Une nouvelle usine aux Etats-Unis pour Vallourec
Le 18 février 2010
Le titre du leader mondial des tubes en acier sans soudure, Vallourec, grimpait mardi matin à la Bourse de Paris après avoir annoncé la construction aux Etats-Unis d'une usine de tubes de petits diamètres qui va l'aider à se renforcer dans l'exploitation de gaz non conventionnel.
Le titre progressait de 4,95% à 132,40 euros dans un marché en hausse de 0,99%. Il enregistrait la plus forte hausse du CAC 40.
Depuis le début de l'année, le titre Vallourec a gagné près de 4%. A titre de comparaison, le CAC 40 a reculé de plus de 7%.
Lundi, Vallourec a annoncé la construction dans l'Ohio (nord des Etats-Unis) d'une usine de tubes de petits diamètres qui serviront à l'exploitation de gisements de gaz de schiste (un gaz non conventionnel).
Or, la production de gaz de schiste nécessite un nombre accru de tubes de petit diamètre de haut de gamme, souligne Jean-Luc Romain, analyste du CM-CIC Securities. En cause: le plus grand nombre de puits à forer et la mise en oeuvre d'une technologie particulière (la fracturation hydraulique).
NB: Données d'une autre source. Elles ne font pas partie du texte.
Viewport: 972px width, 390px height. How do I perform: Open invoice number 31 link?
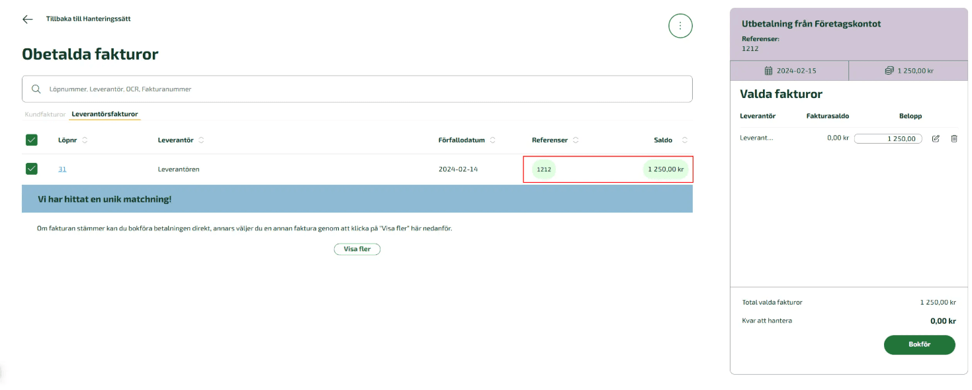pos(62,170)
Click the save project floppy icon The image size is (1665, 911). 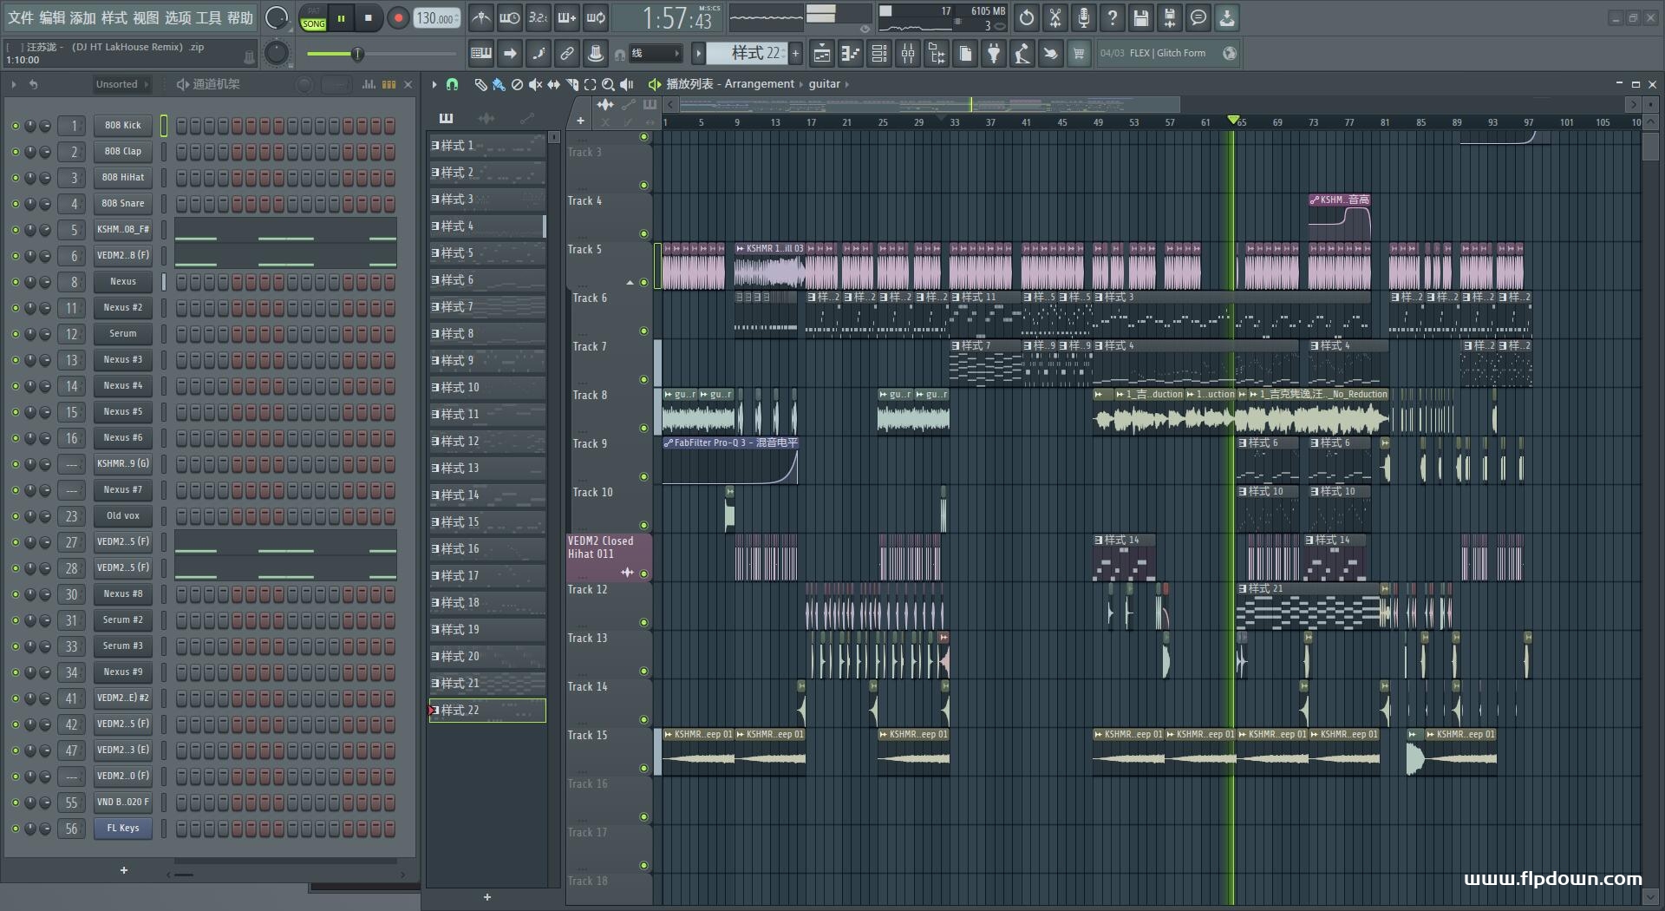pyautogui.click(x=1141, y=17)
Après une production initiale de 350.000 tonnes par an, l'unité de Vallourec devrait permettre de fabriquer 500.000 tonnes de tubes sans soudure par an, pour un investissement initial de 650 millions d'euros. Le démarrage est prévu au cours du quatrième trimestre 2011.
"Cette nouvelle usine sera une extension de celle qui existe déjà à Youngstown dans l'Ohio", soulignent les analystes de Société Générale.
"Elle va permettre au groupe de bénéficier de frais fixes et de synergies, ainsi que de la proximité du bassin de Marcellus (un important gisement de gaz de schiste aux Etats-Unis)", précisent-ils.
Pour M. Romain du CM-CIC, cet investissement aura un triple bénéfice pour Vallourec: l'accroissement de la production de tubes à haute valeur ajoutée sur un marché en expansion (les Etats-Unis), dans une zone à coûts relativement plus faibles qu'en Europe, et enfin, avec un meilleur équilibre en termes de devises de facturation et de production.
Et de rappeler que la concurrence dans ce secteur est relativement limitée aux Etats-Unis et que l'activité de forage connaît un redressement graduel.
Ainsi, l'analyste maintient son opinion sur le titre à "acheter" tout comme ses confrères de Goldman Sachs et de la Société Générale.
Les résultats annuels du groupe sont attendus le 23 février.